Tiger Woods, returning to his favourite Magnolia Drive, receives his pairing sheet for the 75th Masters at Augusta. I submit that he might like, even as a four-time winner of the green jacket, to reacquaint himself with two paragraphs inscribed on the back of that pristine document.
Bobby Jones, father of the Masters and president in perpetuity of Augusta National, pronounces thus: “In golf, customs of etiquette and decorum are just as important as rules governing play. Excessive demonstration by a player is not proper because of the possible effect upon competitors.”
Here is legalese of the most exquisite piety, written in 1967 and attuned to the solemnity in which golf is steeped. By “demonstration”, the great Mr Jones alludes simply to over-exuberant celebrations of a fine shot.
There seems a curious blessing in the fact that this totem of the sport, and guardian of its delicate sensibilities, is not alive to see the day when a player spits on the putting surface.
The jurisdiction of Augusta is so arcane that, as host broadcaster, you can be censured even for failing to describe the fans as ‘patrons’. By that logic, clearing the contents of your throat on the Georgia greens should be punishable by ejection from the premises – preferably headfirst, over the course’s whitewashed walls.
So whither the outrage for the crassness of what Woods did in Dubai last Sunday? No big deal, the American commentators cry. He spits all the time. He suffers from allergies.
He must have been bothered by the Middle Eastern sandstorms. But by such craven complicity in his behaviour do they ignore the very principles upon which the sport is founded.
For golf is, at its core, an exercise in self-discipline. It is the sole sporting setting in which players penalise themselves for a rules violation. Plus, beyond the rules lies that tacitly acknowledged code called etiquette: the one by which pitchmarks are required, bunkers raked, and ‘Fore!’ shouted for an errant drive. Remove it, and you have lapses as unsavoury as Woods’s established as the norm.

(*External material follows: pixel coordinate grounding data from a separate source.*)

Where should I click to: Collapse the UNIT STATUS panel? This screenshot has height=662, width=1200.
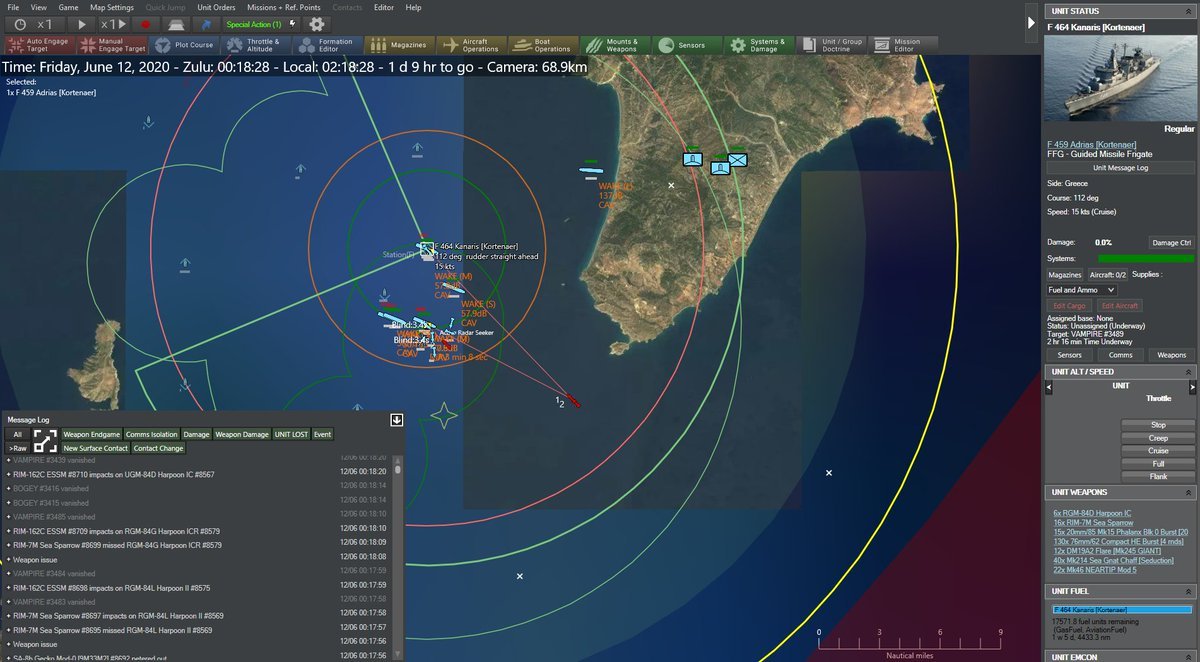1189,11
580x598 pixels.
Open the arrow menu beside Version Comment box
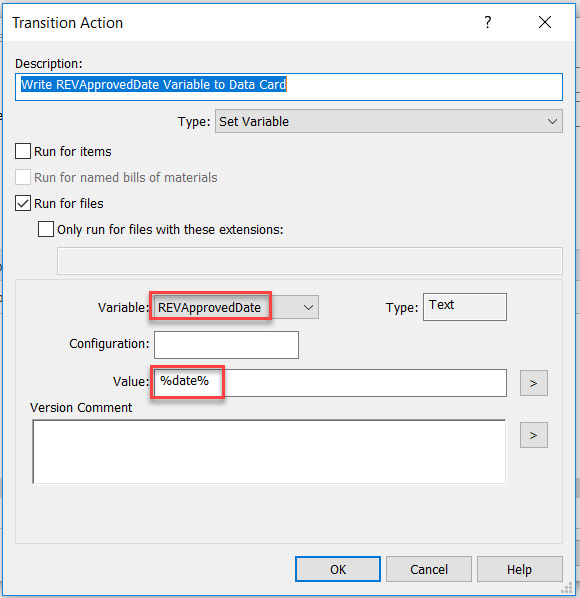point(533,435)
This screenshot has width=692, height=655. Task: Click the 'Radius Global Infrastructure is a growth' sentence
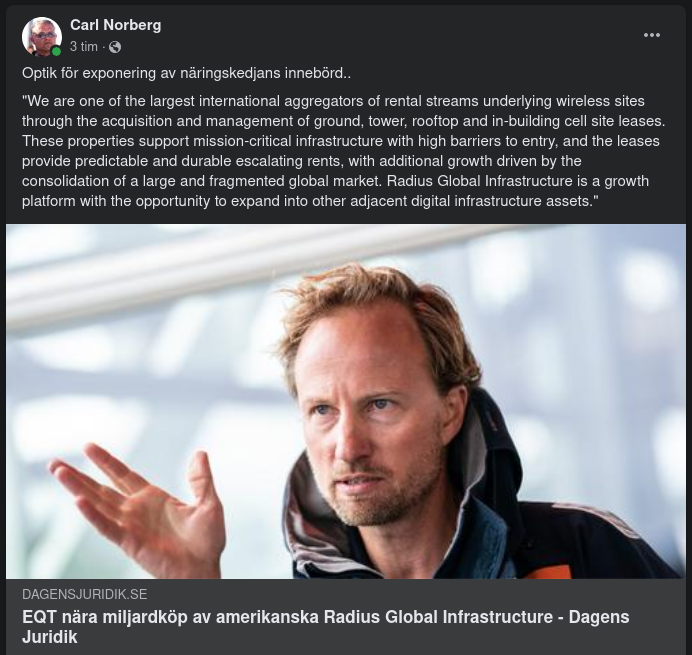pyautogui.click(x=513, y=181)
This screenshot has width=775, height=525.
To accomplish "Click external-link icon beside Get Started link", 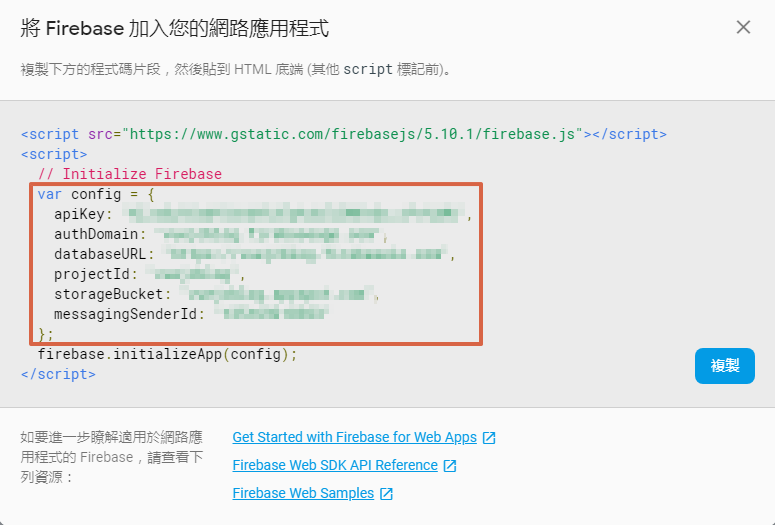I will pos(489,438).
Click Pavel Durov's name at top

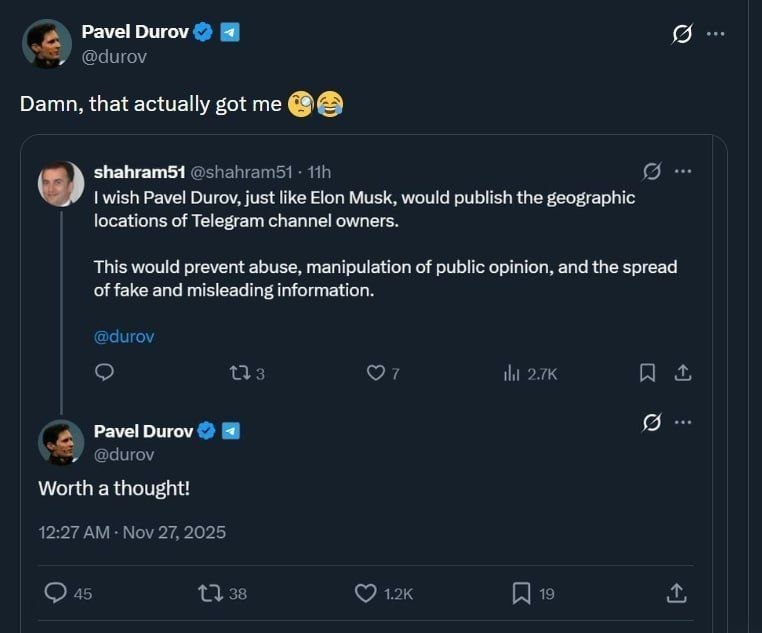click(x=134, y=33)
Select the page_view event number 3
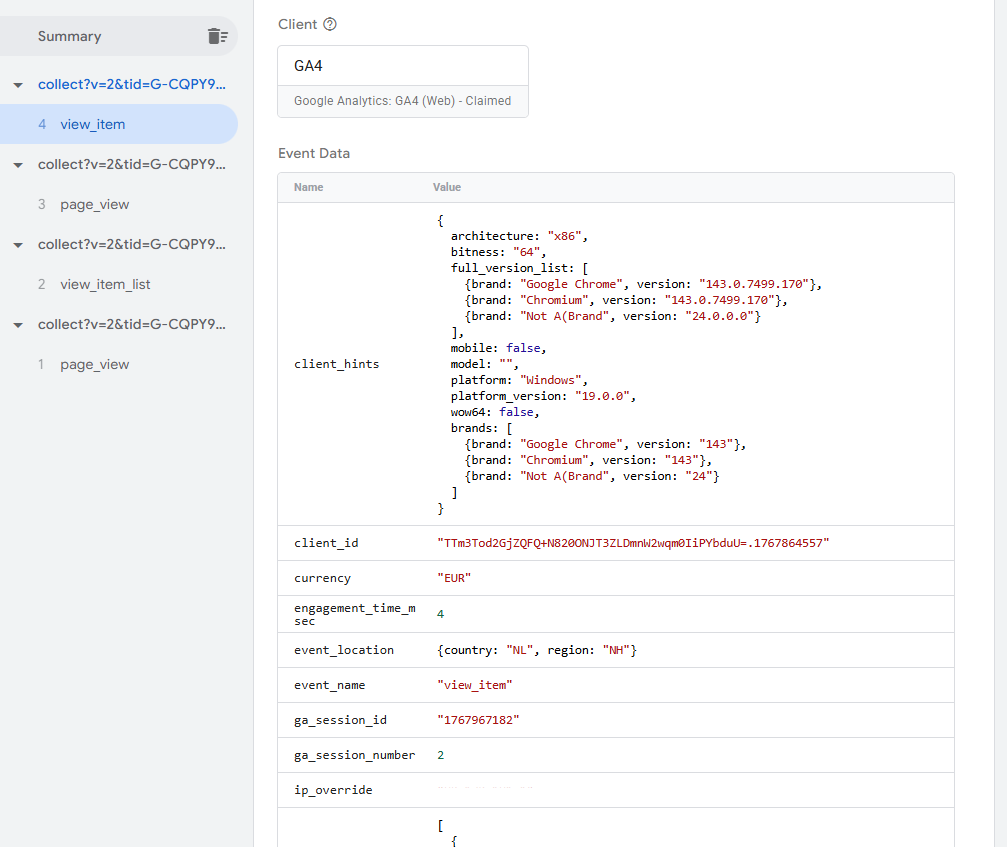The width and height of the screenshot is (1007, 847). [x=94, y=205]
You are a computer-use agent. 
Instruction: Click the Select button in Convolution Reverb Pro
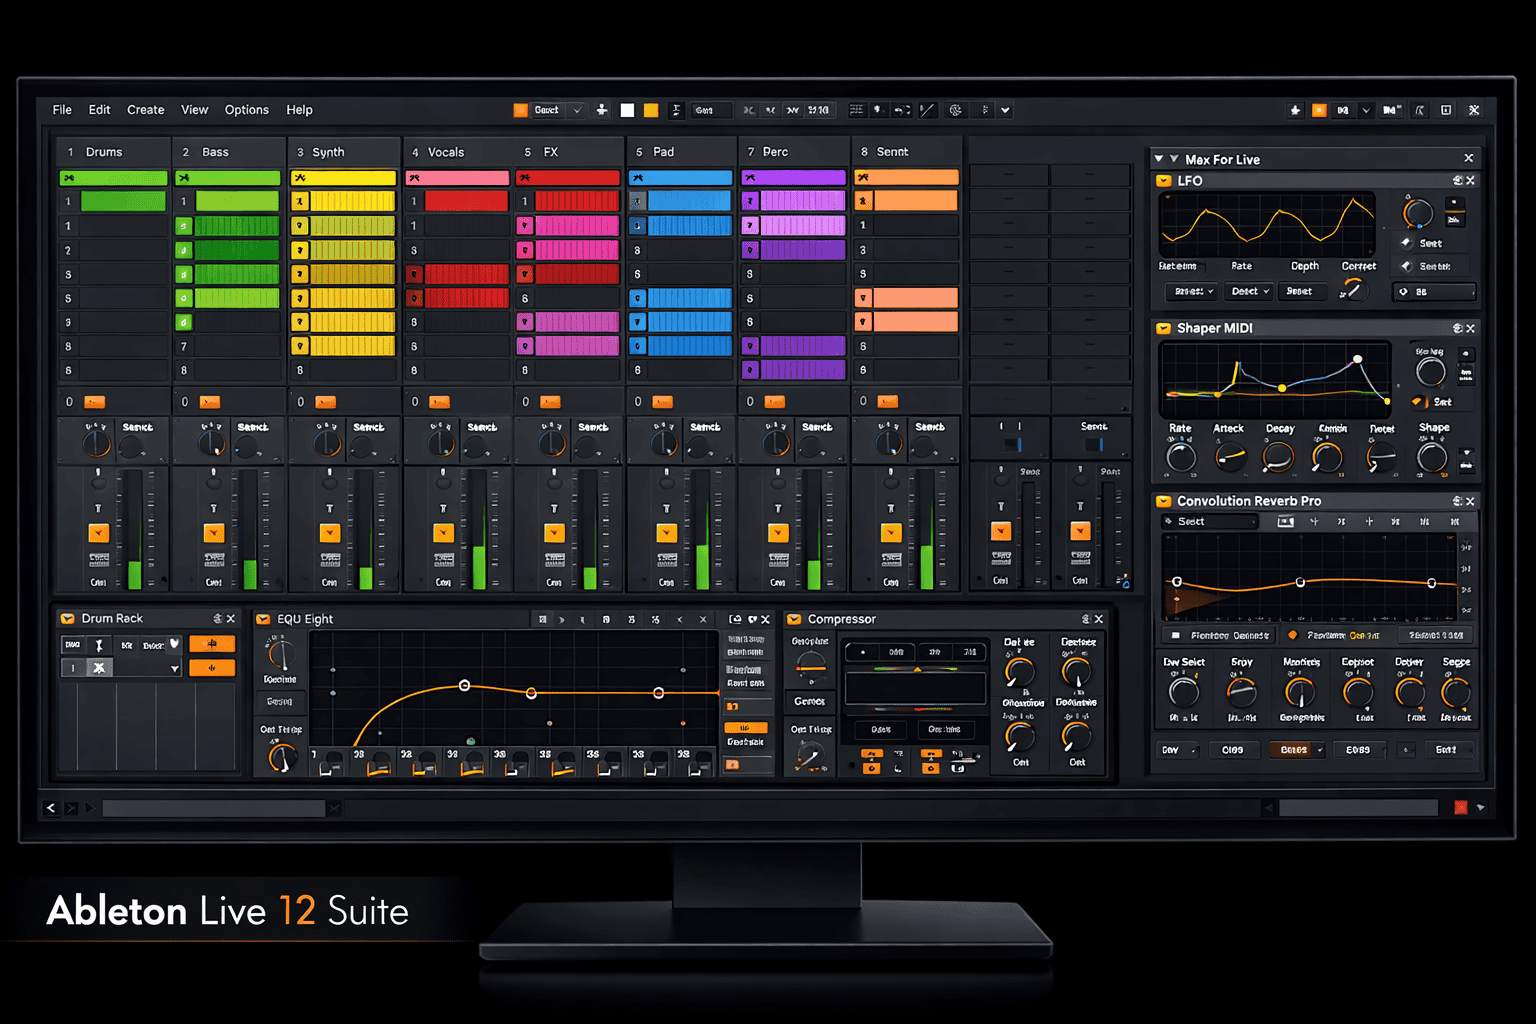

I confess I have always hated the sanctimony with which etiquette is invoked by golfers. Having played from the age of five, I struggled to understand why an angry gouging of the turf – or, when a little older, some muffled cursing – was not an acceptable reaction to a scuffed wedge. It appeared a paradox that the most maddening sport on earth to master should frown upon any overt emotion.
I was fortunate enough to absorb these lessons as a member of Royal West Norfolk, an institution that has tempered its exclusivity by its friendliness to black Labradors, its tolerance of spikes in the clubhouse bar and its general antipathy to tedious blazer politics. And yet I would hazard that if you spat on a green, you would be frogmarched off the links in a good deal less time than it takes to protest: “But Tiger does it, too.”
Ewen Murray, the Sky Sports golf anchor, has attracted much heat across the Atlantic for saying of Woods’s hawking: “It doesn’t get much lower than that.” It suggested, rather like Sam Torrance’s labelling of American rowdiness at the 1999 Ryder Cup as the “most disgusting thing I’ve seen in my life”, that he ought to get out more. But his remark put the army of Tiger apologists to shame.
The sycophancy around Woods stems from his portrayal by many American scribes as an athlete. His gym-rat talk of the ‘reps’ he needs to cement his swing changes is all faithfully recorded.
Indeed, his actions have been likened this week to that of a baseball pitcher spitting on the mound. Golf, though, is not athletically arduous. Lung-bursting physical exertion hardly forms a rationale for his repulsive habit.
The only reason for Woods to spit upon the Emirates Club greensward is to exhibit contempt for his own poor play. His problem is that, in doing so, he offers a grievous affront to a game he professes to love.
The apology he released – on Twitter, for goodness’ sake – was as tepid as the European Tour’s nominal fine. The killer line? “It was inconsiderate to spit like that and I know better.”
In the anniversary week of his televised mea culpa, promising change after years of philandering and on-course transgressions, golf’s fallen idol manifestly knows no better at all.